Study questions —
• A. Answer these questions using the article about Herbst's water-current energy probe, each on its own line:
(i) What did each of the two DC generators in the third design cost?
(ii) Which 3M team was Herbst paired with after winning the 3M Young Scientist Challenge?
(iii) How much money did Arthur Frigo III win in the contest?
• B. Extend the article about Herbst's water-current energy probe, picking up after its final paragraph.

*** Source passage Section Begins ***

She worked with Emslander and her schoolteachers to improve it. To make her second design, she used a 3D printer to make a three-bladed propeller and a rubber pulley system. (She's currently exploring making kits of that prototype for other kids to use in science classes.) It wasn't efficient, though. The third one, she made from 90 percent recycled materials including two-liter bottles. She added two DC generators that cost $6 apiece. Put it in water when the current is moving and it will power LED lights.
"I almost cried when she had that prototype," Emslander says. "It was so cool." It creates energy in the same way that a windmill does —- but "instead of large scale, it's small scale."
Herbst loved that her mentors "never gave me answers — they just guided me in the right direction. That was so valuable to the scientific process. They would never do anything for me. They believed I could think on my own."
Now Herbst plans to mass-produce her probes and give them away in the developing world, where the energy could help kids study at night or power small medical devices. After winning the 3M Young Scientist Challenge in October, Herbst got teamed up with 3M's Africa team, which will help her produce and deploy them. "I don't need to make a profit," she says.
Since winning, she's traveled to New York, San Francisco, and Minneapolis for meetings and media appearances. She's visited Google's headquarters and met Apple execs. "It feels great!" she says. (Also worth noting: Arthur Frigo III from Jupiter, an eighth-grader at Turtle River Montessori School, placed in the contest too and won $1,000.)
Herbst knows that girls in science are outnumbered. At a science fair, when people looked at her board, "they assumed I was a guy. I've been ostracized plenty of times. I ignore them because in the end it's not going to matter whether you're a guy or a girl. It's about what you can do, what you can apply to your field."

*** Source passage Section Ends ***
*** Data section Section Begins ***

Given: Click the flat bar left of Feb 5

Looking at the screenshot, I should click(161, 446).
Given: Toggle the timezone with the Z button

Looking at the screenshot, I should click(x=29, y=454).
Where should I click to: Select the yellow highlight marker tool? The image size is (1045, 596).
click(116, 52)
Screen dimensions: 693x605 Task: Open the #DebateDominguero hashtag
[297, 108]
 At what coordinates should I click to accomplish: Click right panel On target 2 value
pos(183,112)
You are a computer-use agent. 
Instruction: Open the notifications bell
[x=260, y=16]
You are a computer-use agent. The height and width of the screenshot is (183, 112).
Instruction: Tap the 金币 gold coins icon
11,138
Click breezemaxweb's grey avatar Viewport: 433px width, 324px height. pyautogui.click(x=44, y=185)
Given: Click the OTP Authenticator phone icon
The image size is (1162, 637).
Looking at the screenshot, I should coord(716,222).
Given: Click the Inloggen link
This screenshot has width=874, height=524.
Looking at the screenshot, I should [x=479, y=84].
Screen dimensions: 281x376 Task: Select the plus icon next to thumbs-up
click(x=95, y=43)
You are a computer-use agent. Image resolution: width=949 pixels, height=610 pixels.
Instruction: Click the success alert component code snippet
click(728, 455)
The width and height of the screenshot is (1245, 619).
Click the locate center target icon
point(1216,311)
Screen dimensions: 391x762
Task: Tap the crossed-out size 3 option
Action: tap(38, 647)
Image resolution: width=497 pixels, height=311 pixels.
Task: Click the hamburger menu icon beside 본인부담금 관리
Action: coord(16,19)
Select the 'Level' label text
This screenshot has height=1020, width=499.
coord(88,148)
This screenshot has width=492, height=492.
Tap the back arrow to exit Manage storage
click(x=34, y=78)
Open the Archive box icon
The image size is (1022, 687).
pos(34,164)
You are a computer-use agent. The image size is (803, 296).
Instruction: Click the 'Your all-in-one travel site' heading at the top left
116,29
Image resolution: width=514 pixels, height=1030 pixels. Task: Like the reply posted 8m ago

*** Data section Section Ends ***

Responses —
• A.
(i) $6 apiece
(ii) 3M's Africa team
(iii) $1,000

• B.
Generally speaking, she thinks that to draw kids into science, "parenting has an aspect — like my dad forcing me to stay in that camp. I was interested in theater, which I think worried my dad." She suggests nurturing kids' passions, whatever they may be: "I'm going to be whatever I want to be, and I'm going to be great at it — raise kids with that mentality."
Emslander agrees that getting kids into science depends on a mix of opportunity and encouragement. He got into engineering only when a teacher suggested he might like it — before that, he hadn't even known what engineering was. He suggests giving kids the opportunity to do science projects "in a nonthreatening way" — not as a requirement. "It's fun and rewarding," he says. "Science should be considered like sports."
And, he notes, it usually affords a steady and financially comfortable career. He's traveled all over the world. He adds that in addition to Post-It Notes, 3M makes medical equipment and components in computers and cell phones. And that's a wonderful thing about his career — the opportunity to "make people's lives better in some ways."
Herbst is already way ahead on that note. She has already given away $6,000 of her winnings, including $3,000 to Compassion International and $1,000 to the family of her pen pal, whom she hopes to meet someday. The rest, she's saving for college.
"It sounds sort of corny," says Emslander, "but really, it's been a blast."